Artwork
New Suite of Portfolios of Flowers Ideal to Use for Designing and Painting: Floral Fantasies

New Suite of Portfolios of Flowers Ideal to Use for Designing and Painting: Floral Fantasies is a print by the Romanticist artist Anne Allen. It is held in the collection of the Cleveland Museum of Art.
About this work
Overview
This print is part of a series of floral designs created by Anne Allen, a British artist known for her work in reproductive printmaking.

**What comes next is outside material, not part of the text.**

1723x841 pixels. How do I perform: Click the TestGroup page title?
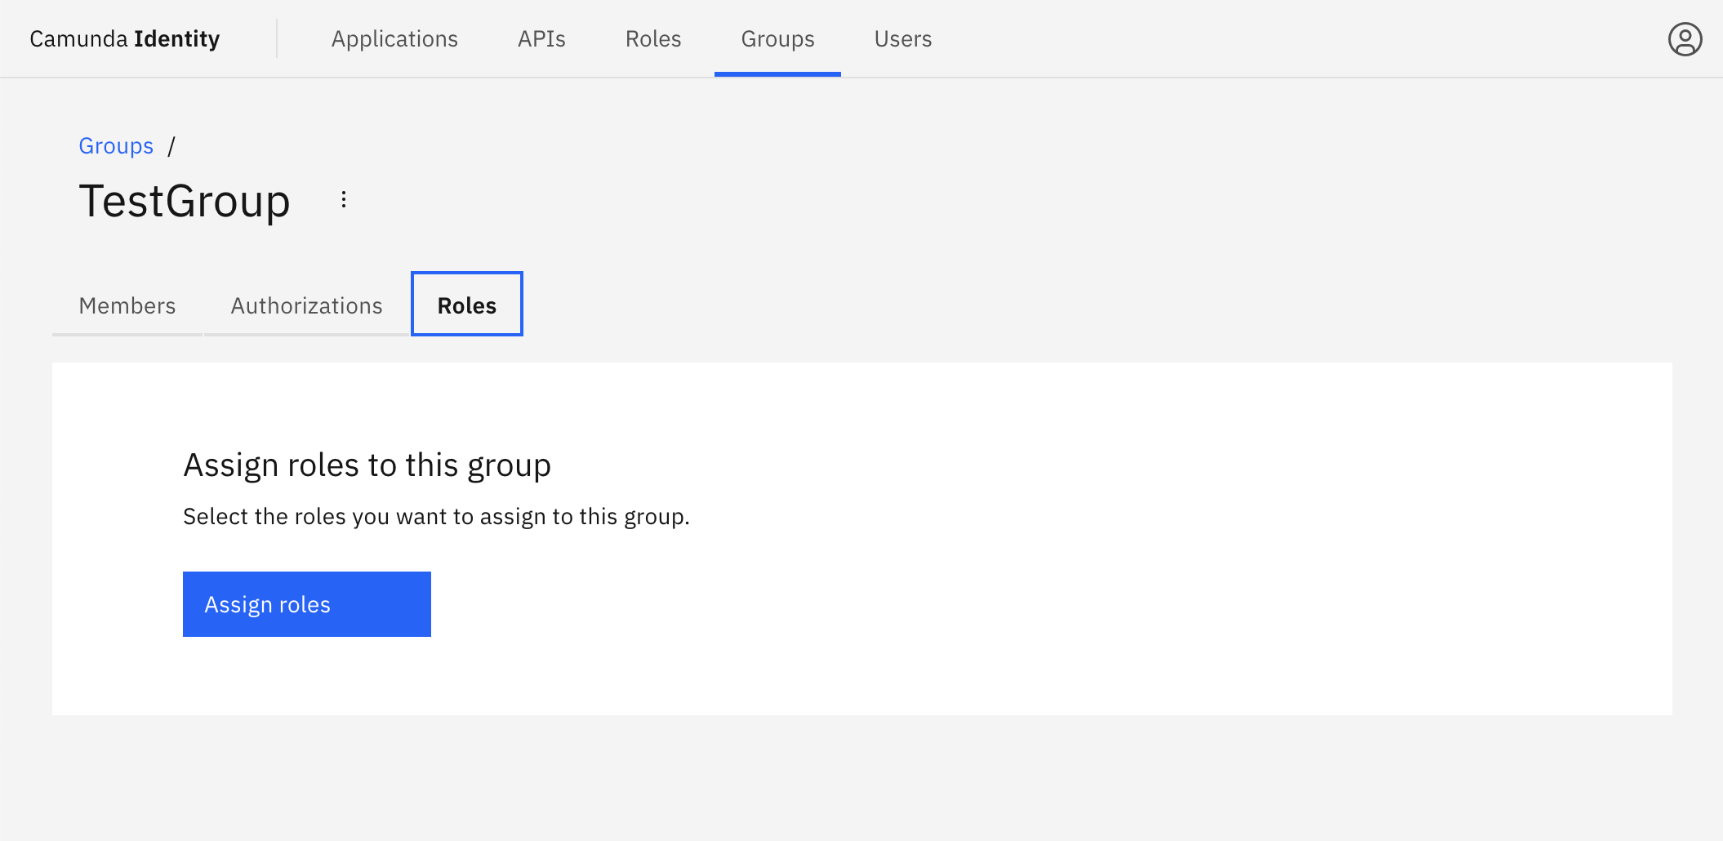tap(185, 200)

This print is part of a series of floral designs created by Anne Allen, a British artist known for her work in reproductive printmaking. The images were intended as templates for decorative arts, particularly ceramics and textiles. Allen worked from compositions originally drawn by Jean-Baptiste Pillement, adapting them through the à la poupée printing technique to produce richly colored impressions on a single plate.
Subject & Meaning
The composition presents a curated arrangement of flowering plants, selected for their visual harmony and botanical variety. Rather than depicting wild growth, the flowers are ordered with deliberate symmetry, reflecting 18th-century ideals of cultivated beauty. These designs served functional purposes in interior decoration, translating natural forms into repeatable patterns for domestic objects.
Technique & Style
Allen employed the à la poupée method, inking a single etched plate with multiple colors using small cloth pads—called poupées—to apply pigment selectively. This allowed subtle gradations and layered hues in one impression, avoiding the need for separate plates per color. The result is a delicate, painterly quality that mimics hand-painted decoration while retaining the precision of printmaking.
History & Provenance
The prints derive from designs by Jean-Baptiste Pillement, a French artist whose floral motifs were widely circulated across Europe in the mid-1700s. Allen, based in Britain, became one of the most skilled practitioners of his designs in print form. Her editions were distributed through London’s print trade and collected by artisans seeking models for textile and porcelain decoration.
Context
In the 18th century, floral patterns were central to decorative arts, reflecting both botanical curiosity and aesthetic trends. Artists like Pillement and Allen bridged fine art and applied design, supplying patterns for manufacturers. The demand for such prints grew alongside the expansion of domestic interiors and the rise of consumer culture in Europe.
Legacy
Allen’s prints contributed to the standardization of floral motifs in European decorative arts. Though her name was often overshadowed by Pillement’s, her technical skill in à la poupée printing elevated the quality of reproductive prints. These works remain valuable records of how fine art imagery was adapted for mass production in the pre-industrial era.